● AIM
Copy the data below, replacing "pixels" with "px" and keeping everything else unchanged.

● EXTRACTED DATA

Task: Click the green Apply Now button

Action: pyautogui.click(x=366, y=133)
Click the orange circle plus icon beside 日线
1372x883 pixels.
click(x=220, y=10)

● SOLUTION TO THIS EXERCISE
Task: Click the green Apply Now button

Action: pyautogui.click(x=366, y=133)
Click the orange circle plus icon beside 日线
1372x883 px.
click(x=220, y=10)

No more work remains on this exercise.